Storyland, continuación de una experiencia inolvidable.
Por: Gersón Brugés – chacharero
La música ha sido creada para vivir, son aquellos ritmos que despiertan emociones felices en nuestro sistema, sea el estilo de preferencia de cada uno, en escenarios como estos muchos optan por sugerir algo más para que las emociones se eleven, ¿Parce, quieres chispy, te tengo LSD para vos lo que tú quieras?, en ese instante quedé en blanco, primero mi compañero y yo analizábamos qué era LSD, no tardé mucho tiempo en verle su rostro y sus movimientos, el servicio de la droga era VIP y gratis si nunca la habías consumido, en eso pensé cuando nuevamente se dirigió a mí diciendo: «¿Cómo le dicen aquí en la Costa? ayúdenme parce?».
Como si fuera su hermano o amigo la insistencia del paisa que no paraba de hablarnos se hacía mayor, mi compañero aún no entendía lo que decía, lo primero que se me ocurrió para quitarlo de nuestro lado fue inventarle algún nombre y que pasara pena al pronunciarlo: “¡Ey! aquí se llama paper pop, no, gracias, todo bien”, dije con un tono festivo sin ninguna señal de repudio aunque por dentro sentía una tristeza en saber cómo personas tan jóvenes siguen engañados y ven las drogas como algo común que no nos afecta.
Al cabo de unos minutos se perdió en medio de la multitud pero quedó la duda de qué hacía el LSD, resulta que su nombre real es dietilamida de ácido lisérgico, es un ácido que crece en un hongo y al consumirlo su efecto dura dependiendo de la cantidad de 7 a 12 horas, produce alucinaciones, desconexión de la realidad, pérdida del conocimiento y alteraciones psiquiátricas y psicológicas graves, en resumidas cuentas con tantas luces y música cualquiera que haya recibido esta droga como un servicio a domicilio dentro del festival pudo ser envuelto por los efectos del alucinógeno y sus actos no son controlados por sí mismo, allí mismo reflexioné y dije: «Por eso existen tantos casos depravados de violación y asesinatos, al consumir estas cosas la voluntad de nuestro actos esta fuera de control, allí está el caso de Rafael Uribe Noguera y millones más».
Después solo pude olvidar el incómodo momento y disfrutar de la programación que Storyland Music Festival nos ofrecía, un gran escenario, una buena organización y seguridad fue preparado dentro y fuera de ella, aunque algunos pasaron un mal momento a las afueras cuando unos hombres se escabullían dentro de los matorrales en la vía al mar para robar a los asistentes, no es la primera vez que pasa, esto se ve en todos lados, por eso siempre la precaución debe ser nuestra responsabilidad.

las hermanas australianas Nervo culminaron el ciclo de Djs internacionales con una presentación única.

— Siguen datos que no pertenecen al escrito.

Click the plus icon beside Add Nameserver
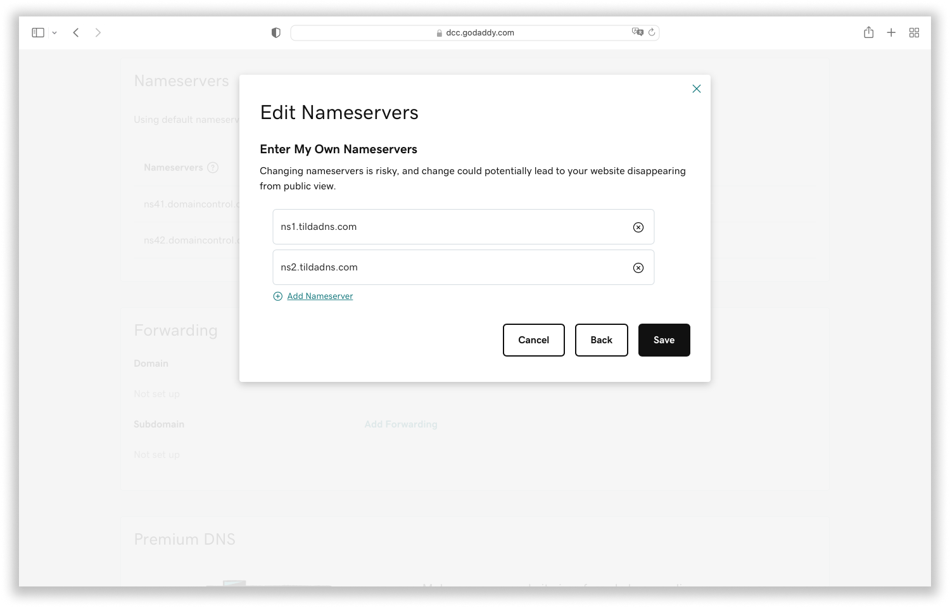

La armonía y la aceptación entre los jóvenes cada vez es más evidente, el festival fue un ejemplo de ello, una atmósfera de respeto, tolerancia y paz se pudo vivir durante los tres días del evento, mantenerte en medio de miles de personas, bailar al ritmo que quieras, saltar y vestirte con disfraces, expresar tus emociones, ideales o tu sexualidad abiertamente y no ser señalado o discriminado es un reflejo que trae estos festivales, donde de alguna forma promueven la libertad con límites al momento de no afectar a personas que piensen distinto dentro de un mismo lugar.

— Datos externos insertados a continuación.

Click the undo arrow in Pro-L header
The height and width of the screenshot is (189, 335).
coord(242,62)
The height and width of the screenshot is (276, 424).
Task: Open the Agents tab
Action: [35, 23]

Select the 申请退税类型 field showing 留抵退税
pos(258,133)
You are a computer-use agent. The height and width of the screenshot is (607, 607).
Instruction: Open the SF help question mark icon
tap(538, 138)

La música sigue su rumbo, sigue evolucionando esa fue la impresión de todas las presentaciones de los Djs internacionales donde el ritmo del Hip hop poco a poco se va incluyendo en las mezclas de los grandes disc jockey como Tiesto, Moska, Quintino, Nervo entre muchos otros aprendices de la música que pudieron disfrutar durante horas hasta la madrugada el mejor talento nacional, local e internacional que dejó el festival en Cartagena haciendo honor al nombre del evento, Storyland un tierra de experiencias e historias.













Excelente crónicas que muestra otro punto de vista de esta fiesta, pero son cosas que pasan también en cualquier evento de gran magnitud como el Carnaval de Barranquilla, donde el fin principal es de desinhibirse, cosa que puedes hacer simplemente al ritmo del tambor o de la música tecno, lo que si debo resaltar, es que Rafael Uribe Noguera llevaba años drogándose, así que incluso sabía como lidiar con los efectos de cualquier sustancia y por otra parte, estaba sobrio cuando hizo lo que hizo, no mesclar el caldo con la tajada, porque en cuestión de violencia sexual en Colombia, incluso hacia la población infantil, la lista de sádicos placeres no tiene limites, incluso algunos consumen ostias y otros diezmos.